TEXT EXCERPT —
- - -

The new function works by rewriting each instance of /\bYIELD\b.*;/ within the body to a labeled exit/entry point and wrapping the rewritten body in an anonymous subroutine generator.

Define TIDY to a true value to suppress caching the extended coroutine source code. This breaks copy.

You can make another coroutine with its own pad by calling the copy method, which evals the wrapped body again.

define a PRE argument to include some code to run every time the coro is called, before going to the entry point.

define a DIE argument to have new tell you all about it as soon as the body is rewritten.

When the execution falls out of the bottom of the body, an undef is returned and the execution point is reset to the begining of the body. Variables are not cleared and will keep values from previous times through the routine.

CAVEATS

$LABEL is used to store the name of the next label to jump to, so altering $LABEL in your code is dangerous, but powerful if you would like to come back in to somewhere other than directly following your exit point.

No analysis of string literals is performed, so putting YIELD in quotes within the body may cause problems if you didn't do it just to see the YIELD get expanded and printed out.

We can see package variables from the calling environment but not lexicals.

FUTURE DIRECTIONS

future coroutines modules might handle recursion more gracefully, might have a better declaration and definition syntax, might be a capability of a more object-oriented dispatch system rather than a clumsy hack.

HISTORY

0.02

VARS is now optional

0.01

Original version; created by h2xs 1.22 with options -A -C -X -b5.0.0 -ncoroutine0 --skip-exporter

SHOUT_OUTS

Damian Conway suggested the problem

Paul Kulchenko suggested this approach when I presented a much more difficult approach to this problem at a kansas city perl mongers meeting in 2001

AUTHOR

david nicol

COPYRIGHT AND LICENSE

Copyright 2003 by david nicol

This library is free software; you can redistribute it and/or modify it under the same terms as Perl itself.

- - -

WORK REQUIRED —
Please rewrite the coroutine module documentation from "define a PRE" through "and printed out.", replacing "body" with "block".

- - -

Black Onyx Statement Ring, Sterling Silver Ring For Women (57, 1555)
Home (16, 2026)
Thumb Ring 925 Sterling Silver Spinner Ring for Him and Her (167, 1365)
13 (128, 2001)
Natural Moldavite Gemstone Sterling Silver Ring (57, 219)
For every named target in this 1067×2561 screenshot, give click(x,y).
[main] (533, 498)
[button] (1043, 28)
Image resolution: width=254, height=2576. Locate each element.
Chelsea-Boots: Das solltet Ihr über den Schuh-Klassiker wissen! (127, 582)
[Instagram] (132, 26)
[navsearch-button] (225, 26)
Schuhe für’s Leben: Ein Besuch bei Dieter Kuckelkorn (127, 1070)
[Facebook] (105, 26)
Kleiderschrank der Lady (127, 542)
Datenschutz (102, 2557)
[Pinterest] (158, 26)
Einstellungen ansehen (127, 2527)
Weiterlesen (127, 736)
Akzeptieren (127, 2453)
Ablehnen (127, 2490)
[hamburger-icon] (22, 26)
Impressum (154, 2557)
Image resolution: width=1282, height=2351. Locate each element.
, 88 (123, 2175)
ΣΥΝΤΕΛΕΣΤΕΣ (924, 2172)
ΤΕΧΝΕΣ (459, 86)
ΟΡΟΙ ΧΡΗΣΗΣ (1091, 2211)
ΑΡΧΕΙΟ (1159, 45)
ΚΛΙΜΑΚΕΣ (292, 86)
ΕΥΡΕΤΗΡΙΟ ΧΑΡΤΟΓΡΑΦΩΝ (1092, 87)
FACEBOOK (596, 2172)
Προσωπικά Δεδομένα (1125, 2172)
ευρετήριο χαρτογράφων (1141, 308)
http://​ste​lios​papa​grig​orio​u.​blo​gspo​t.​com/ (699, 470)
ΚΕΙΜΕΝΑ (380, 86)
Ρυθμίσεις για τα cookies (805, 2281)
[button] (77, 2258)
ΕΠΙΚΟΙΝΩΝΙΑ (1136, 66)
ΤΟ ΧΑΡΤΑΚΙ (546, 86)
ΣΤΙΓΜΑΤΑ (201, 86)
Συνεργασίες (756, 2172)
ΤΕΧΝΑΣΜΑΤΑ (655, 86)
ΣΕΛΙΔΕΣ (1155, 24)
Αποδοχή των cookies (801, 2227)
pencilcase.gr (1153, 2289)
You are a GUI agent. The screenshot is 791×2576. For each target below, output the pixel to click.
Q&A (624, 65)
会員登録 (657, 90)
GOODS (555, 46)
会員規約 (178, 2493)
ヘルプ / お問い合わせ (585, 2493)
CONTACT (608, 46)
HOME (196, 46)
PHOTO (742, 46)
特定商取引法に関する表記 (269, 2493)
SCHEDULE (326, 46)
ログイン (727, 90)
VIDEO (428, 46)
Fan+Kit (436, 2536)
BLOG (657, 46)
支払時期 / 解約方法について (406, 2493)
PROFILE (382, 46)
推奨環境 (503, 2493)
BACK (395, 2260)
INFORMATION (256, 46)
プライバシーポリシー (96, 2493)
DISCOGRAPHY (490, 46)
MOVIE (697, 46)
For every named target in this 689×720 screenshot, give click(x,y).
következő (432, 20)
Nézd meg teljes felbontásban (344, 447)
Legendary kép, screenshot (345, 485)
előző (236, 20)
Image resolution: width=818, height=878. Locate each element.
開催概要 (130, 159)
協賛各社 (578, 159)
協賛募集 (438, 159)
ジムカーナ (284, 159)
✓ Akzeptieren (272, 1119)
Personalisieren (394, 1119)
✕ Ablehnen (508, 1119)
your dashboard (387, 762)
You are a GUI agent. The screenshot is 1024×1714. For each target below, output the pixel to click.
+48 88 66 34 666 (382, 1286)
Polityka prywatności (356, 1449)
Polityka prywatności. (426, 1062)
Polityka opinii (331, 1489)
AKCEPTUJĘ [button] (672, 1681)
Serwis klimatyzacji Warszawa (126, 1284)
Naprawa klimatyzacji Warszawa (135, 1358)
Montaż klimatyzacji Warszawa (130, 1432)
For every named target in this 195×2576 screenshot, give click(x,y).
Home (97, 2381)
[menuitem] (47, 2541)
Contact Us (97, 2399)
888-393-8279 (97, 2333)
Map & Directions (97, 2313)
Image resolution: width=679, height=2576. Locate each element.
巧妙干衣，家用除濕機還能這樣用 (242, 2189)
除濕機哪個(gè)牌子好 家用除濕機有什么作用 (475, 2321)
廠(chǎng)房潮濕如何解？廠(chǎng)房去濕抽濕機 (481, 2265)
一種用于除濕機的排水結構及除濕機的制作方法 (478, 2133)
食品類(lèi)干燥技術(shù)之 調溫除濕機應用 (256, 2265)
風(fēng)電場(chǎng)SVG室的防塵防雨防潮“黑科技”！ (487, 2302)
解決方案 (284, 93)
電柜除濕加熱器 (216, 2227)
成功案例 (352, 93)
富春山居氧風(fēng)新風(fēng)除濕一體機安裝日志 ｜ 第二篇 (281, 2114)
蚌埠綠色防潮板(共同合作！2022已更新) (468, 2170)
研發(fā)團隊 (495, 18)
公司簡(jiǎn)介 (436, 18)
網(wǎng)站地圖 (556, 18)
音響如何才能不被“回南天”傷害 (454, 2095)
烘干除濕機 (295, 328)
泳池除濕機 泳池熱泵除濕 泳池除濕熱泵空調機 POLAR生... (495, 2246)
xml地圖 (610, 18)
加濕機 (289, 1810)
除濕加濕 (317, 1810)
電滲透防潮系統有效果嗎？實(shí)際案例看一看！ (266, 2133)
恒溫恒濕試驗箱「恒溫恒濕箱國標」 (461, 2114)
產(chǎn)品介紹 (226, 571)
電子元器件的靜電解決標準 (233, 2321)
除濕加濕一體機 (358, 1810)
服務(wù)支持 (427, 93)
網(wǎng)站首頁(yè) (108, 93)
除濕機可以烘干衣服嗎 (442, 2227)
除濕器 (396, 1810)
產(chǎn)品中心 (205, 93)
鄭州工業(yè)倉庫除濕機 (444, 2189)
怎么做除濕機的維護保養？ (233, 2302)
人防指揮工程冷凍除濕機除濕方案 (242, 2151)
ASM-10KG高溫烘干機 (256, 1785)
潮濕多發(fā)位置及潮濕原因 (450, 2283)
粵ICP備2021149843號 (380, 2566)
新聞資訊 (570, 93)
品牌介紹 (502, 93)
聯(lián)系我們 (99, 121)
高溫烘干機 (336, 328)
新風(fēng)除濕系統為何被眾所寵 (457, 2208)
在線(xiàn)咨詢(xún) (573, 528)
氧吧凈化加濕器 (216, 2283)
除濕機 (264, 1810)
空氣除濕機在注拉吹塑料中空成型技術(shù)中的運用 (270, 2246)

- - -

ANSWER AREA —
define a PRE argument to include some code to run every time the coro is called, before going to the entry point.

define a DIE argument to have new tell you all about it as soon as the block is rewritten.

When the execution falls out of the bottom of the block, an undef is returned and the execution point is reset to the begining of the block. Variables are not cleared and will keep values from previous times through the routine.

CAVEATS

$LABEL is used to store the name of the next label to jump to, so altering $LABEL in your code is dangerous, but powerful if you would like to come back in to somewhere other than directly following your exit point.

No analysis of string literals is performed, so putting YIELD in quotes within the block may cause problems if you didn't do it just to see the YIELD get expanded and printed out.